Abstract:
We provide a comprehensive survey of the research literature that applies Information Extraction techniques in a Semantic Web setting. Works in the intersection of these two areas can be seen from two overlapping perspectives: using Semantic Web resources (languages/ontologies/knowledge-bases/tools) to improve Information Extraction, and/or using Information Extraction to populate the Semantic Web. In more detail, we focus on the extraction and linking of three elements: entities, concepts and relations. Extraction involves identifying (textual) mentions referring to such elements in a given unstructured or semi-structured input source. Linking involves associating each such mention with an appropriate disambiguated identifier referring to the same element in a Semantic Web knowledge-base (or ontology), in some cases creating a new identifier where necessary. With respect to entities, works involving (Named) Entity Recognition, Entity Disambiguation, Entity Linking, etc. in the context of the Semantic Web are considered. With respect to concepts, works involving Terminology Extraction, Keyword Extraction, Topic Modeling, Topic Labeling, etc., in the context of the Semantic Web are considered. Finally, with respect to relations, works involving Relation Extraction in the context of the Semantic Web are considered. The focus of the majority of the survey is on works applied to unstructured sources (text in natural language); however, we also provide an overview of works that develop custom techniques adapted for semi-structured inputs, namely markup documents and web tables.
Comments
Review
This is a well-written survey of information extraction techniques that involve the semantic web. The survey is clearly organized and very comprehensive.
One challenge of a survey like this, where relevant work has been done by researchers from many different communities, each with their own terminology, is to group and label the subject matter in a meaningful and accessible way. The authors’ groupings on the whole make sense (though there were a couple of distinctions that I’m not sure are important from a practical perspective), and they use footnotes to list common synonyms for each major grouping’s label.
Each major section contains a list of currently outstanding research questions in the sub-field discussed in that section. These tend to be someone repetitive across the different sub-fields; however, they do highlight issues that I frequently find are overlooked, such as the need for more fine-grained evaluation approaches that avoid treating techniques as monolithic black boxes, and the need to evaluate runtime and memory usage in addition to traditional performance metrics such as F-measure.
The discussion of overall trends in the field near the end of the paper is well done and very useful.
The paper contains an appendix that overviews traditional NLP and information extraction techniques, allowing it to stand alone for its intended audience (Semantic Web researchers and practitioners). I originally thought the references given for more comprehensive surveys of this material were somewhat dated, but in looking further myself I couldn’t find anything more current.

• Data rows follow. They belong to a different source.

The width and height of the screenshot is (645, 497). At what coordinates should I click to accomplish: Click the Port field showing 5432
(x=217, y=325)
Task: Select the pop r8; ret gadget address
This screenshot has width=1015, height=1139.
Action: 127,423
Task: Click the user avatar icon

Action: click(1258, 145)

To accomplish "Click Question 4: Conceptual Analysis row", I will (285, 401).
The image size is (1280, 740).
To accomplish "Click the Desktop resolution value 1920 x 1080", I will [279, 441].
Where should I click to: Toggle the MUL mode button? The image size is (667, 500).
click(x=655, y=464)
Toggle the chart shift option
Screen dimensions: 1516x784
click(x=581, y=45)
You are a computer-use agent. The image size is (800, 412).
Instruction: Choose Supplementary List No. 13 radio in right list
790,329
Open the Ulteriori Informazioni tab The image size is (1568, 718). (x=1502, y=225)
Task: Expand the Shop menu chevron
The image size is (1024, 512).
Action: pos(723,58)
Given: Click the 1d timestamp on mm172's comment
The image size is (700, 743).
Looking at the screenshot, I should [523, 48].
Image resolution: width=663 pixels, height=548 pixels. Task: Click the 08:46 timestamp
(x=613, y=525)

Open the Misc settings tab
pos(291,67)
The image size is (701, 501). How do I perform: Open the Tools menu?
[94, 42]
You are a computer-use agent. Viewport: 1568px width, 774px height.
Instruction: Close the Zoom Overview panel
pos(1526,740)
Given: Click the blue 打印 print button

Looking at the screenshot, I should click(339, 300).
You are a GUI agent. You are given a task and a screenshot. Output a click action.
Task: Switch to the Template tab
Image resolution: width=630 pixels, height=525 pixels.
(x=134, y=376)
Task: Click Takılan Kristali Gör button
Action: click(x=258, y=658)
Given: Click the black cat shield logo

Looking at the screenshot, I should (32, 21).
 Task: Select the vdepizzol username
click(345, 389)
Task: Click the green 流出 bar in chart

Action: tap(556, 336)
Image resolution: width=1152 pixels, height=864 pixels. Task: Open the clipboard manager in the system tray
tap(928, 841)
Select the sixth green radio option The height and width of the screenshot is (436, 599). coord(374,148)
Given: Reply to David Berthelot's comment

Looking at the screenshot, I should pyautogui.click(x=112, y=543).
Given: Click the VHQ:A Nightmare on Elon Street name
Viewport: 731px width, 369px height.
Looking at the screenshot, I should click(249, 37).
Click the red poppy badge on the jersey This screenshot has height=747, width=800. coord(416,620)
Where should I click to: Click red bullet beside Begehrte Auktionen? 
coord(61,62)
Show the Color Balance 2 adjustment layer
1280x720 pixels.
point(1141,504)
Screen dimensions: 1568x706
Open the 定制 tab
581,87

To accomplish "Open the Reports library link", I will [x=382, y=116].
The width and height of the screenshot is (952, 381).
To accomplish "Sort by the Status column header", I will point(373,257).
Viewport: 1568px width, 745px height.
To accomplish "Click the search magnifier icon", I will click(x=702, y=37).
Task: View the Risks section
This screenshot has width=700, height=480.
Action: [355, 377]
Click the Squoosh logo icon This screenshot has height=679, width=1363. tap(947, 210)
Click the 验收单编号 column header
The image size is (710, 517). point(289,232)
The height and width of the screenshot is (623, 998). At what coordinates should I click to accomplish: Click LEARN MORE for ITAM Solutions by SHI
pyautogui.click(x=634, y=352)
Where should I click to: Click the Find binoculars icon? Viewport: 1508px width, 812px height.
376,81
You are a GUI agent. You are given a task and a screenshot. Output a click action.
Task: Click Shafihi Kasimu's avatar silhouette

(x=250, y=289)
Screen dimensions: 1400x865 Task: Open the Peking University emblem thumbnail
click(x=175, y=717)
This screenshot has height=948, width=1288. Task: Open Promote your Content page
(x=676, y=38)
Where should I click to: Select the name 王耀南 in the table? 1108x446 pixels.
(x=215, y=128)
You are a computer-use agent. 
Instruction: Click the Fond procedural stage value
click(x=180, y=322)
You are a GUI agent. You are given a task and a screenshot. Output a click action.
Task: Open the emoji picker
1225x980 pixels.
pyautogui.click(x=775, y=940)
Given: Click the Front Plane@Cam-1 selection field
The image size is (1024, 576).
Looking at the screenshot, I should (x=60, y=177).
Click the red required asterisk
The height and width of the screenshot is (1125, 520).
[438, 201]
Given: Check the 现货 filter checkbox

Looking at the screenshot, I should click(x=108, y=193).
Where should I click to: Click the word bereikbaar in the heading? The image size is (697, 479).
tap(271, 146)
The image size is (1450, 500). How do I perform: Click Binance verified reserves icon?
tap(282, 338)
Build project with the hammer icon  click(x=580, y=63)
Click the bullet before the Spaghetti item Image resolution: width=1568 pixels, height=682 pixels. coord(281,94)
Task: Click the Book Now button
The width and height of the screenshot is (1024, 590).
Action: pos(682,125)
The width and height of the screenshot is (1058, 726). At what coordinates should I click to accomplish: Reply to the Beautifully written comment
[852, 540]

Of minor note, Table 2 indicates that 89 papers were surveyed but the conclusion says, “In terms of the 109 highlighted papers in this survey…” which seems inconsistent.
Response to Open Review by Michelle Cheatham
The authors thank Michelle for her comments. Indeed, integrating the terminology used in different papers from different areas was a significant challenge when preparing the survey, both in terms of finding papers, and ultimately in writing the text. We have tried to strike a good balance between being faithful to the terminology used in the literature while adopting a coherent, self-contained terminology in the survey text.
Regarding the open questions that we present, while we acknowledge there is repetitiveness across the sections (where issues like evaluation procedures, scalability, etc., appear in all sections), we ultimately decided that this was a necessary compromise to have an independent list of questions per section (especially since there are important nuances to these common themes that are specific to each section).
Regarding Table 2, these 89 papers include only those works accepting text as input (the main focus of the survey). A further 20 papers that consider semi-structured inputs are added later in Section 5. We add a footnote to the text describing Table 2 to clarify this issue in the camera-ready version.